> **Actions to take**:
**A)** According to the article on Hitler's bunker in Berlin, who was allowed near the bunker site for years?
**B)** From the article on Hitler's bunker in Berlin, output the passage starting with "So far, both" and going on through "do the unthinkable.".
**C)** Write the next part of the article on Hitler's bunker in Berlin, beginning right after its final sentence.

BERLIN -- The fall of the Berlin Wall has more fully exposed an ugly wart on the landscape -- the remains of the bunker where Adolf Hitler made his last stand.

It is a grassy mound, which, until last November, was in the no-man's land between the two walls that make up the Berlin Wall. For years, no one but border guards and attack dogs were allowed near it. Now it sits exposed, and Berlin officials are exercised about what to do with it. Is it a historical landmark for tourists to gawk at, or is it an embarrassing reminder of an era that the Germans would just as soon forget?

So far, both Germanys have done a good job covering up the traces of the Third Reich. Berlin officials who asked not to be named told us that the physical evidence of the Holocaust has been the subject of intense secret debates. The disposition of historical landmarks is politically sensitive now more than ever because of the reunification of Germany. Many Europeans and Jews everywhere fear a resurgence of the nationalism, the arrogance and the antisemitism that once prompted a united Germany to do the unthinkable.

If Berlin officials had their druthers, they told us, they would demolish any reminder of that era. But they fear being accused of trying to rewrite the past or forget it.

''That is why,'' one key aide to West Berlin Mayor Walter Mompers told us, ''it's better that a unified Germany is integrated within the international community of Europe in 1992.'' He suggested, confidentially, that unless Germany is made to assume a pan-European role, it might begin to flex its muscle in some ugly way in years to come.

> **Input data**:
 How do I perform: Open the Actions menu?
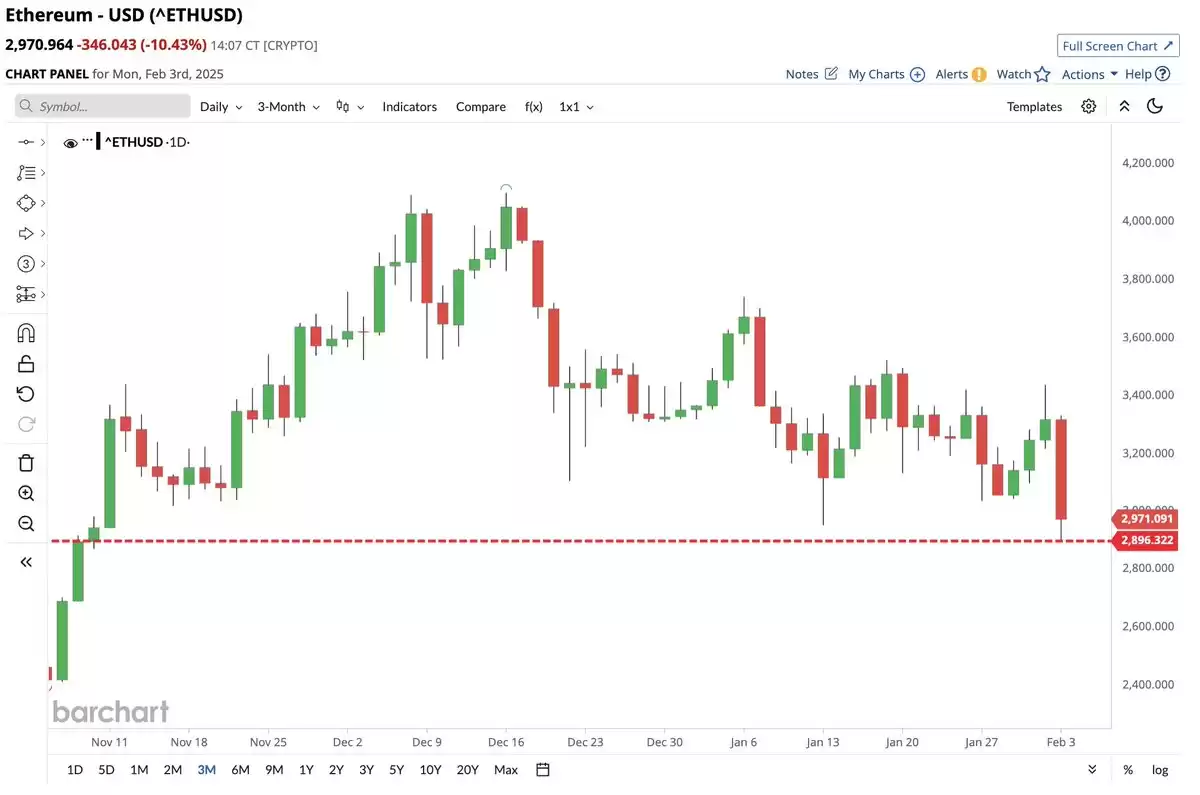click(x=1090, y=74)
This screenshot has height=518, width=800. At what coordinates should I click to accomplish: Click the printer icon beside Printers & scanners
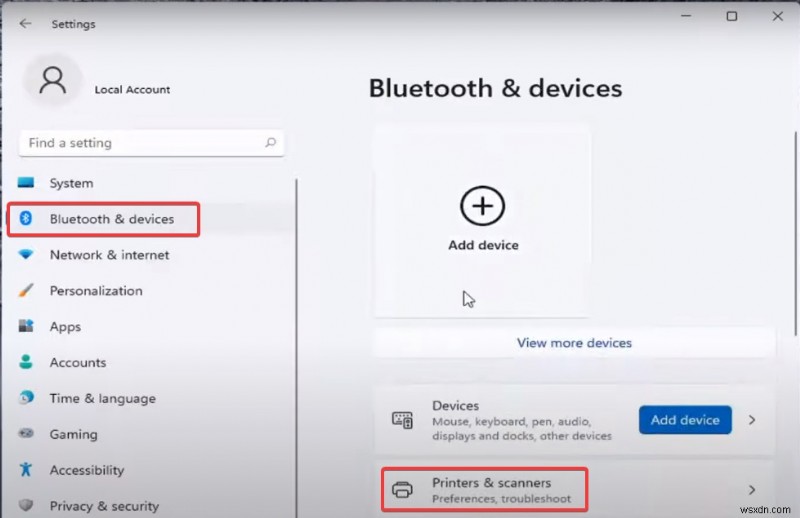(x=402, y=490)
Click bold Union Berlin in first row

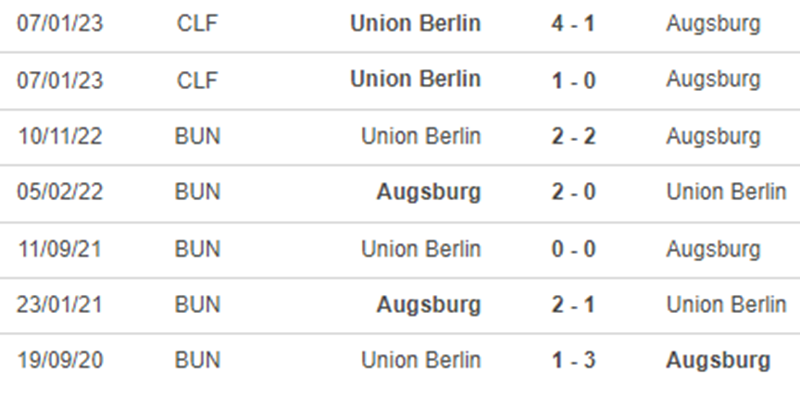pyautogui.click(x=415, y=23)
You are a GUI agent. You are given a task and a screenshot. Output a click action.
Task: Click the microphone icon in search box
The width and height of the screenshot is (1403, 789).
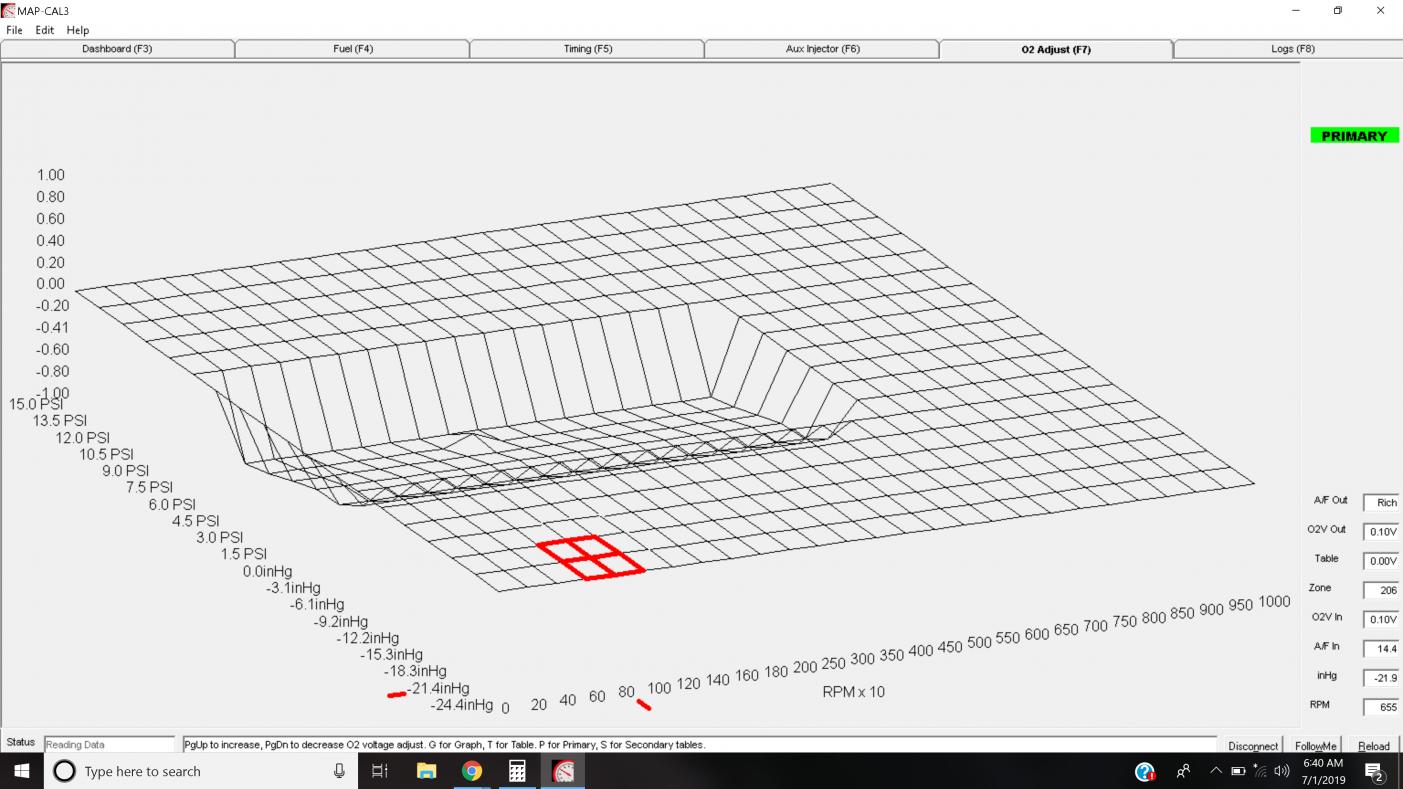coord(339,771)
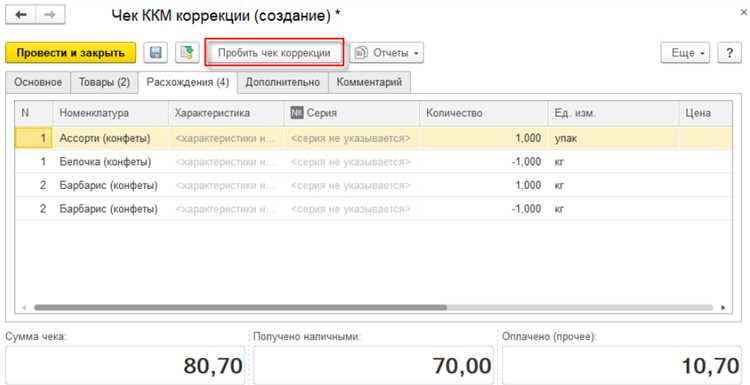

> **Solved problems**:
**A)** Only border guards and attack dogs.

**B)**
So far, both Germanys have done a good job covering up the traces of the Third Reich. Berlin officials who asked not to be named told us that the physical evidence of the Holocaust has been the subject of intense secret debates. The disposition of historical landmarks is politically sensitive now more than ever because of the reunification of Germany. Many Europeans and Jews everywhere fear a resurgence of the nationalism, the arrogance and the antisemitism that once prompted a united Germany to do the unthinkable.

**C)**
The aide personally agreed with the philosophy that those who remember history are not doomed to repeat it. But, he added, it is ticklish to speak of reminders in Berlin now, especially when Berlin is competing with Bonn to be the capital of the unified Germany, and Berlin doesn't want to be saddled with all the ''bad history.''

Other Germans we met, particularly young people, said they would like to see more memorials to those who suffered at the hands of the Nazis. They don't want to revel in guilt, but they do want to prevent a repeat.

One of the few memorials to the Nazi era is the remains of an old synagogue near Charlottenburg that was firebombed during Hitler's Kristallnacht rampage in 1938. It is being restored as a museum.

Another memorial is the Wannsee Villa, where the chief of the Gestapo and 14 other German officials met on Jan. 20, 1942, and planned the ''final solution'' -- the extermination of European Jews. Two months ago, Jewish leaders gathered at the villa to remember the event. The meeting received scant attention in the German press, which considers such stories to be ''downers,'' as one German journalist put it.

Berlin has two places that pass for memorials to the victims of the Nazis. The first is the Plotzensee Memorial, dedicated to all victims of Hitler. But it specifically emphasizes not 6 million Jews but 2,500 members of the German resistance who opposed Hitler and were executed.

The other memorial is a haphazard affair at the corner of Prince Albrecht and Wilhelm streets near the old Berlin Wall. It was once the site of the Gestapo and SS headquarters. It was dynamited into two large mounds of rubble in 1949. After years of argument, it is now a small museum called ''The Topography of Terror'' made out of the underground cells that were not destroyed.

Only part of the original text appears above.